** PROVIDED INFORMATION **
%%
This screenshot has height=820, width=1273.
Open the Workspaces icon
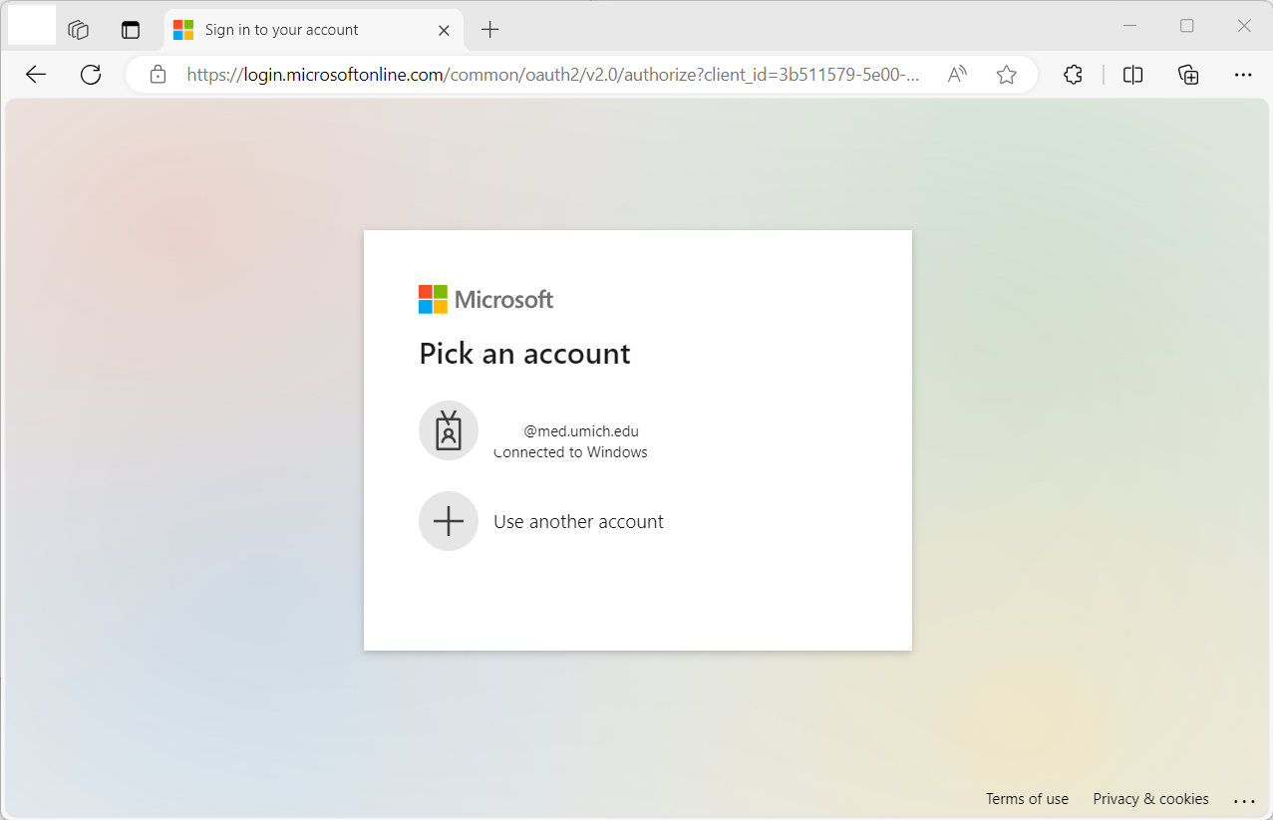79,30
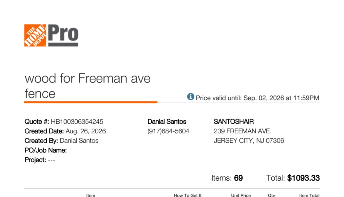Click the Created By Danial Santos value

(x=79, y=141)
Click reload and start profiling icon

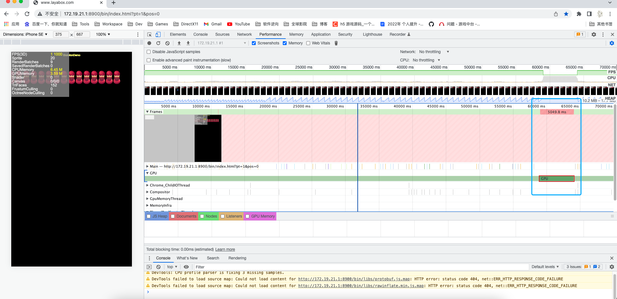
%%
%%
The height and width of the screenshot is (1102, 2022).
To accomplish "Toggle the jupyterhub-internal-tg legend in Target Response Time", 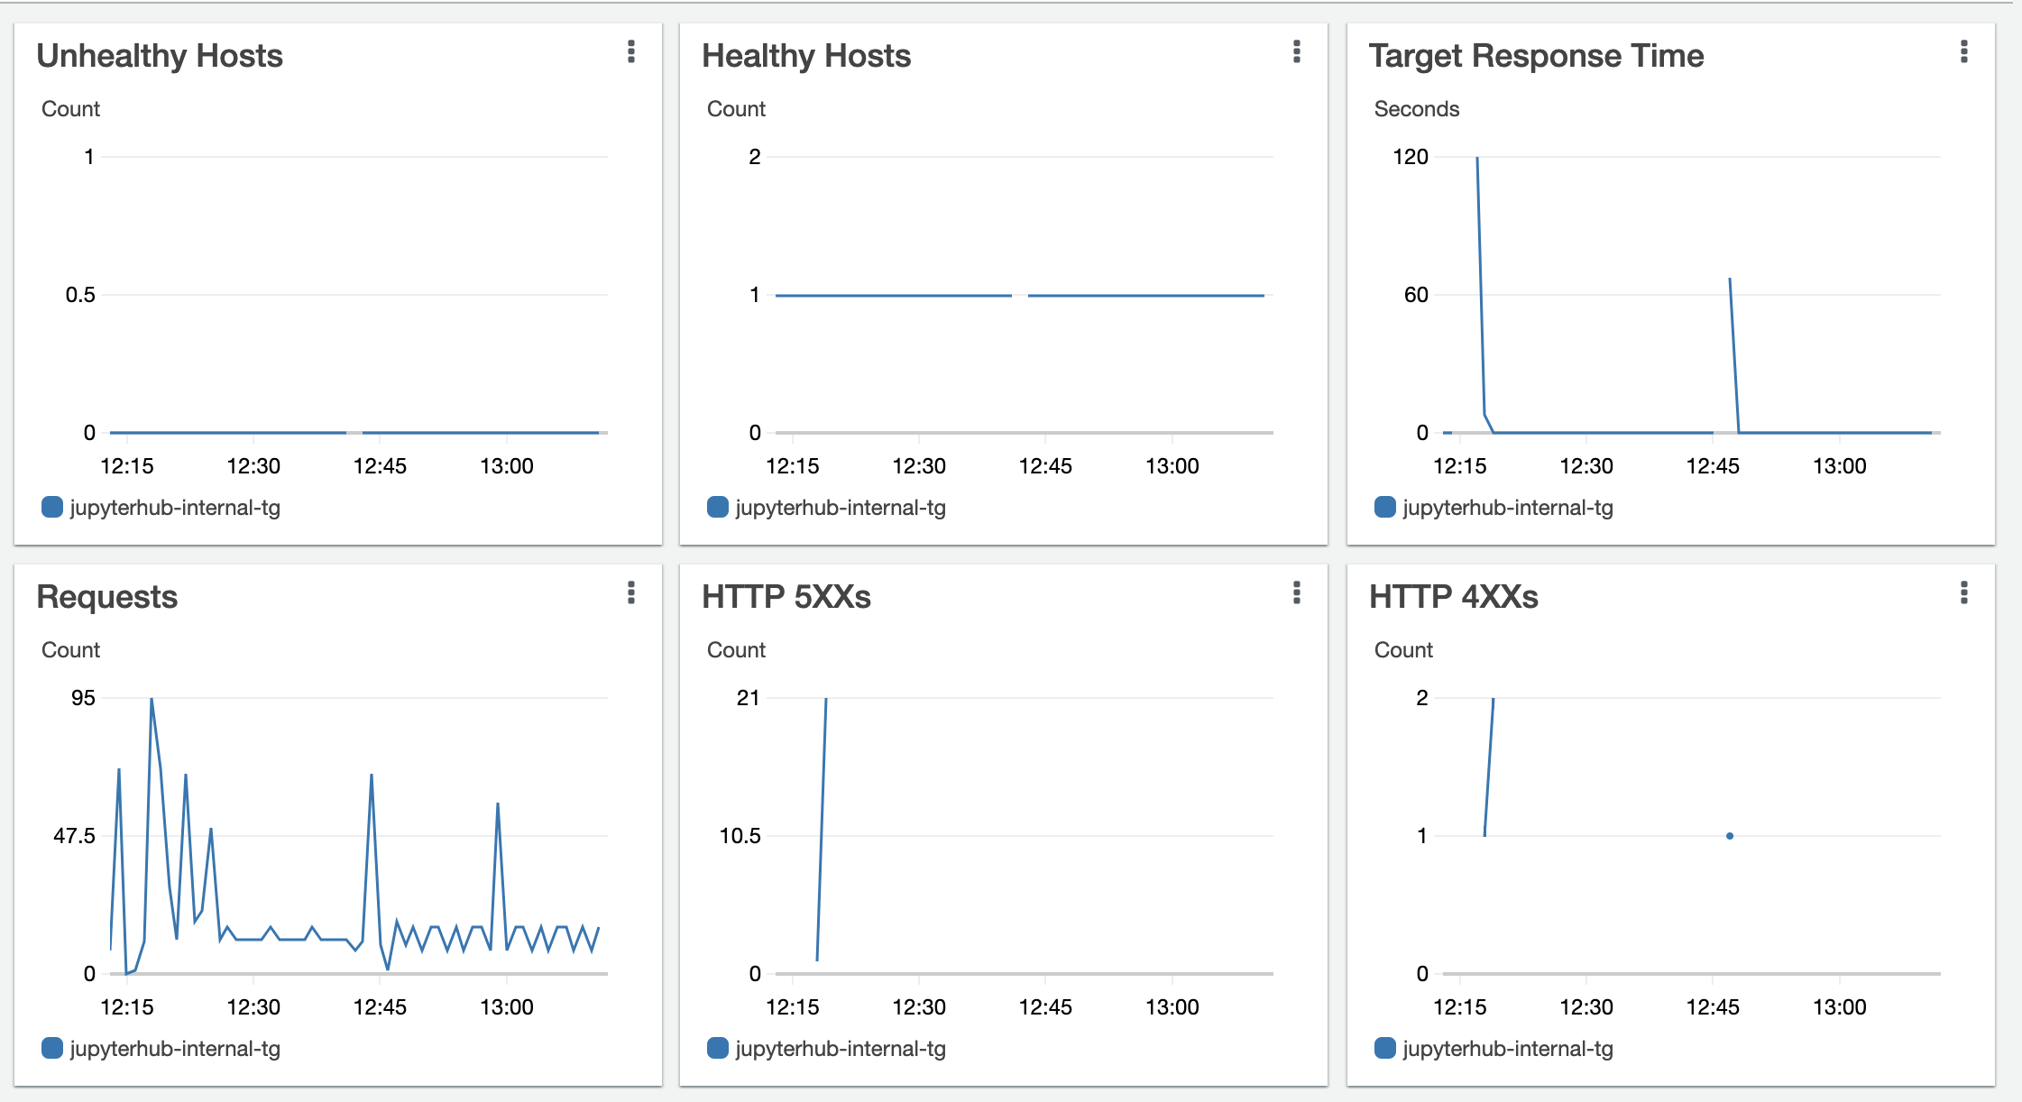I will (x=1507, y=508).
%%
%%
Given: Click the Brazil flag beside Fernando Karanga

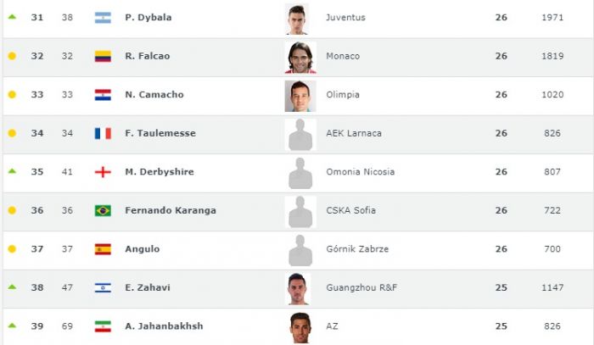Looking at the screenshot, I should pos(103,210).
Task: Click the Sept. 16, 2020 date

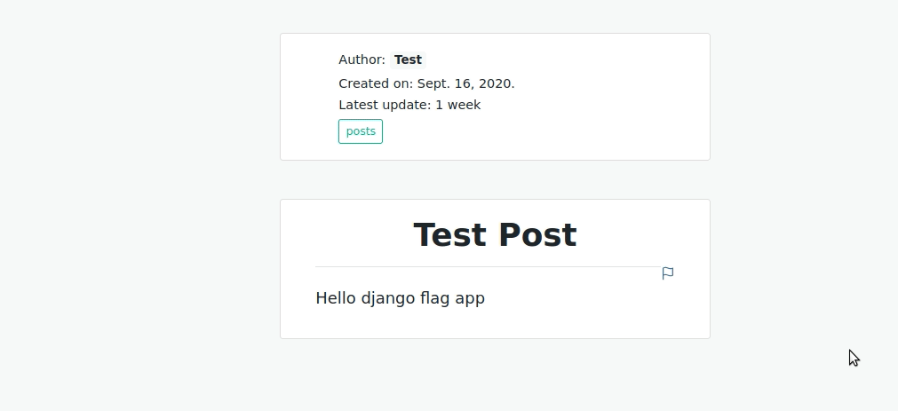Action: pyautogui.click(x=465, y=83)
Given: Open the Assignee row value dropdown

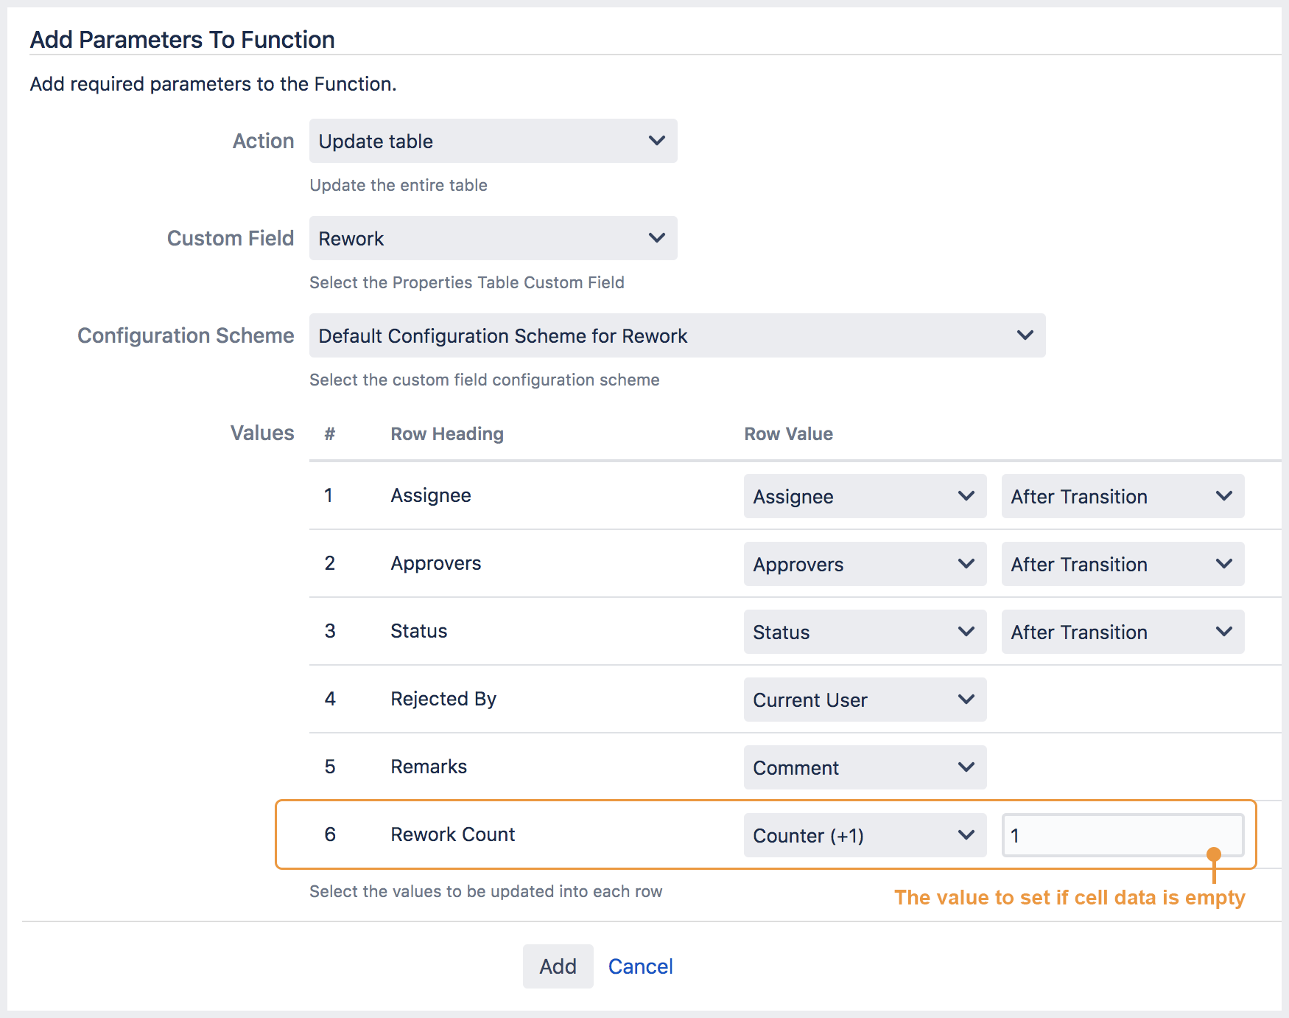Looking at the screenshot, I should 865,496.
%%
** ASSIGNED TASK **
Start with the line above containing "This screenshot has height=820, width=1273." and end with the line containing "Click reload and start profiling icon". Set down that stretch exactly, without any pictures.

** SOLUTION TO THIS TASK **
This screenshot has height=820, width=1273.
Open the Workspaces icon
79,30
Click the Created By Danial Santos value

(x=79, y=141)
Click reload and start profiling icon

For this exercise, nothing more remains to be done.